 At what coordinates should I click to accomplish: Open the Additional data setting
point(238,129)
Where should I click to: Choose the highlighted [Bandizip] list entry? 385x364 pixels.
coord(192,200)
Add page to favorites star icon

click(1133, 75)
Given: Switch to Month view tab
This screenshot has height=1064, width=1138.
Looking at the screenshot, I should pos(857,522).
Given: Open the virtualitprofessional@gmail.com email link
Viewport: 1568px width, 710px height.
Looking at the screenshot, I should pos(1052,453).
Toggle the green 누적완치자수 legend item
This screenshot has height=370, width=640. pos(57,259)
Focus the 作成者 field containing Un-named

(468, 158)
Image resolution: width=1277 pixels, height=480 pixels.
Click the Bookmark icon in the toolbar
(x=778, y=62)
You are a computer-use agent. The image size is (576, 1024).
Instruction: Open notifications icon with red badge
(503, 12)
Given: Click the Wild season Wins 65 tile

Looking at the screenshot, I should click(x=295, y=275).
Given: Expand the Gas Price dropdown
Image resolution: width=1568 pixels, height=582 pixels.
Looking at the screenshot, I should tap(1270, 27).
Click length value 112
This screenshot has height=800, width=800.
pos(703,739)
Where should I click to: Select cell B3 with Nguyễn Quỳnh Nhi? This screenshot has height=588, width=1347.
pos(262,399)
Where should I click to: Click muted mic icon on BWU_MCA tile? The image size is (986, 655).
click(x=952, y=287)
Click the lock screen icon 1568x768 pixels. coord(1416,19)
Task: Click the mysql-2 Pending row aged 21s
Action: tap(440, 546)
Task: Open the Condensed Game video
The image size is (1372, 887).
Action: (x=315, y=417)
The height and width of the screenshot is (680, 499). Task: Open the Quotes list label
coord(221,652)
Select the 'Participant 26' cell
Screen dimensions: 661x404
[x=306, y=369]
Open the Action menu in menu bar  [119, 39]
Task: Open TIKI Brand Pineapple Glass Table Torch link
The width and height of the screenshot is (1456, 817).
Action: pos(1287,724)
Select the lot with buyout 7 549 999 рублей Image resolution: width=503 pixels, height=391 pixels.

-=-=-=-=-

## TASK OBJECTIVE:
Those lines of the records that contain the string "link" should be identified and copied.

## RESPONSE TO THE EXERCISE:
Given: Open the virtualitprofessional@gmail.com email link
Task: Open TIKI Brand Pineapple Glass Table Torch link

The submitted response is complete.